IN NOVEMBER 1918 in the Catholic stronghold of Munich a transplanted Jewish Berliner, just released from prison, led a nonviolent revolution that deposed the ancient Wittelsbach dynasty and established the Bavarian Republic, effectively ending both the Second German Empire and the First World War. The local head of the breakaway Independent Socialists, Kurt Eisner, had been jailed for treason in February after organizing a munitions workers’ strike to force an armistice. Before his incarceration he served as arts critic for the Münchener Post, organ of the Social Democratic Party, having been demoted from political editor for opposing the war. For a hundred days as Germany spiraled down into civil war and the victorious Entente powers deliberated their vengeance, Eisner fought as head of state to preserve calm in the South while implementing a peaceful transition to democracy and reforging international relations. On 21 February 1919, on the way to submit his government's resignation to the newly elected constitutional assembly, he was shot by a protofascist aristocrat. The senseless murder shattered a tenuous equilibrium, plunging Bavaria into the political chaos from which Adolf Hitler would emerge to herald a new epoch—one that culminated in 1945 with the citizenry of Dachau, their faces clouded by complicit ignorance and worse, burying the concentration camp dead on orders from its American liberators.

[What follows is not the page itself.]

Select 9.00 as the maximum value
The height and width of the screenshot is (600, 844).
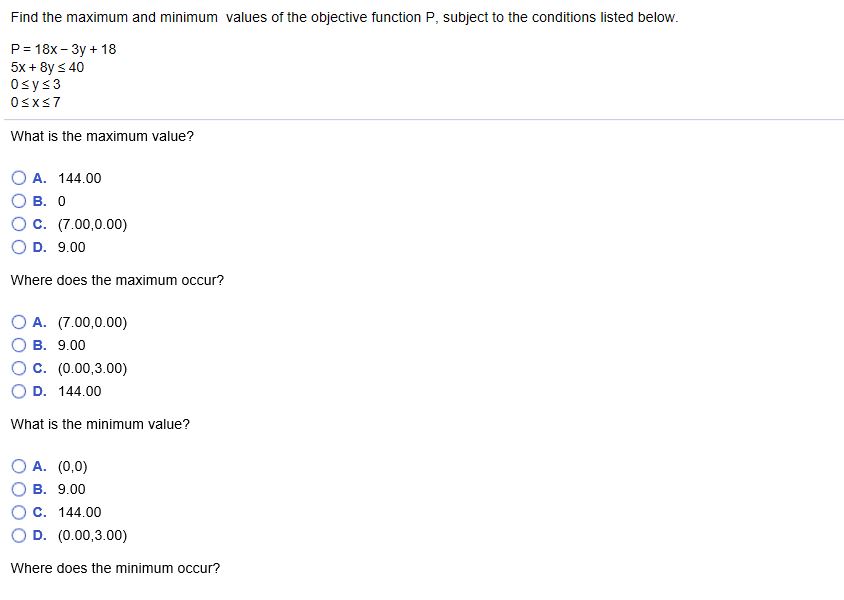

For many mired in the tradition of Catholic, monarchist Bavarian politics, including the resident Majority Social Democratic leadership, it was unthinkable that a diminutive Prussian intellectual of mosaisch heritage could mount an uprising that toppled one of Europe's most fixed ruling houses literally in an afternoon. But during the war an influx of North German labor had been channeled to Munich to drive the armaments industry, significantly radicalizing the urban proletariat. At the height of the British blockade the Wittelsbachs stood accused of war-profiteering by selling goods from the royal Leutstetten dairy at inflated prices. The western front was breached, the German Army in retreat, and still the very parties that championed the kaiser's preserve called for a levée en masse for national defense. People were war-weary, hungry, disillusioned, malcontent.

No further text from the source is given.